BEGIN PASSAGE


      Unfortunately, it didn't keep.  It was a gradual thing, but bit by bit, our government began growing and growing and growing.  Even the SPEED of the growth grew; if you were to plot the size of the U.S. government on a graph, it would be an upward curving line, with no end in sight.  And that includes state and local governments, too.  The American people have sold their soul to the devil and fallen for the world's oldest scam.

      I have spent most of my adult life trying to understand this human affinity for government.  Government can take many forms, from a single "chief" as leader of some tiny, remote village or island, to much larger states with a monarch or a parliament, theocracy, representative republic, pure democracy, and/or everything in between.  The pattern is universal and timeless.  People feel they are small, weak, mortal children, and want to put their trust in something bigger, stronger, and more eternal.  (Real live, visible humans always seem preferable to invisible deities.)  And so, the people fall for the same garbage again and again.  Some charismatic personality rises up and claims they are DIFFERENT from the last guy, that they are a "common man/woman" of the people who feels their pain, and has no desire for all that power and money that comes from political leadership.  A revolution follows.  Then over time, our "common man's" true colors come shining through, as he becomes a tyrant and accumulates more and more power.  By then it becomes MUCH harder to stage another revolution and unseat him.  (Harder, but not impossible; witness the fall of the Soviet Union and the Berlin Wall.)

Government

    
 People love government, pure and simple.  Given the chance, they tend to vote for MORE governmental size and power, ignoring the fact that their existing government - or the one before it - is or was big and powerful.  And it didn't work, or is not working, as promised. 

      The only thing libertarians like me can do is keep fighting the good fight, hoping and praying that somebody out there will listen and wise up, and we don't get fooled again.  Then the next revolution really will make life better.

 

     

 

 

 

 

 

      

1 comment:

  1. Libertarians tend to have some of the same traits as Communists, Scientologists or other highly ideological 'ists', which is a passionate devotion to some ideology and an inability to understand its flaws and why people don't adopt their utopian ideal.

END PASSAGE
BEGIN GIVEN INFORMATION

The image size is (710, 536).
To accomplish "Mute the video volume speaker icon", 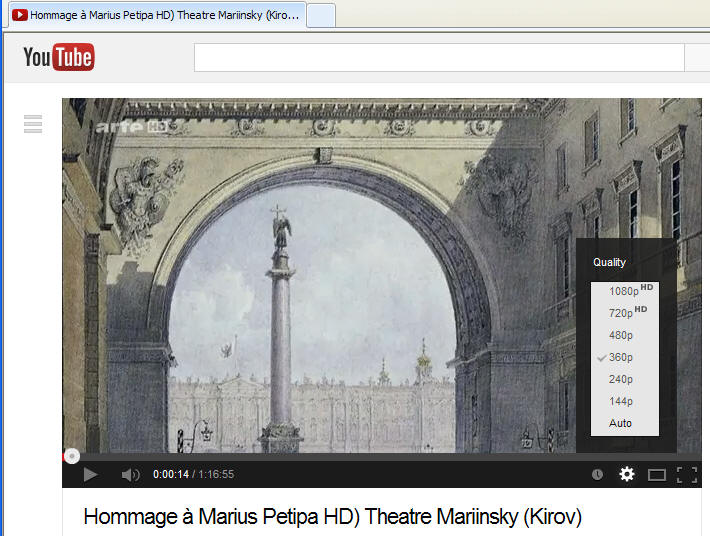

END GIVEN INFORMATION

→ PROBLEMS TO WORK ON
a – List every form of government that the passage about government names.
b – Carry on the passage about government from its final sentence.

→ RESPONSES BY ITEM NUMBER
a –
- A single "chief"
- A monarch
- A parliament
- Theocracy
- Representative republic
- Pure democracy

b –
    What's needed here is for you to better understand how politics and power work. What a miracle democracy is and how fragile it is.

    Louis Brandeis said something Libertarians don't understand: you can have great concentration of wealth, or democracy, but not both.

    People don't 'love government' the way a Libertarian thinks they do.

    But Libertarians don't tend to understand either the theory of democracy, or its challenges, or why it is a good system.

    The history of human society is hierarchical and tyrannical; that is 'what works' generally.

    It's only more recently there has been more change to that, but even today, there are still plenty of clear tyrannies, and every other system is pressured to go that direction - see the Brandeis quote. That includes communist and democratic countries.

    The US is smothered in controls people don't even understand it has.

    Its politics are dominated by wealthy interests, with billions of dollars to keep power in their hands.

    Democracy in the US is more a con job to keep people docile than a real system - yet it's better than a lot of places.

    Libertarians have essentially nothing to offer to the real issues which they don't understand.

    Try to talk to a Libertarian about the tyranny of great wealth, and you tend to get a blank stare. Only government is 'evil'.

    It's such an enveloping ideology that discussion tends to have little purpose - just as with the communist or scientologist.

    The comments on the fall of the USSR, for example, are misguided, not understanding what caused the fall or the power issues globally.

    It's not that Libertarians don't have some points sometimes; probably every ideology has something to it.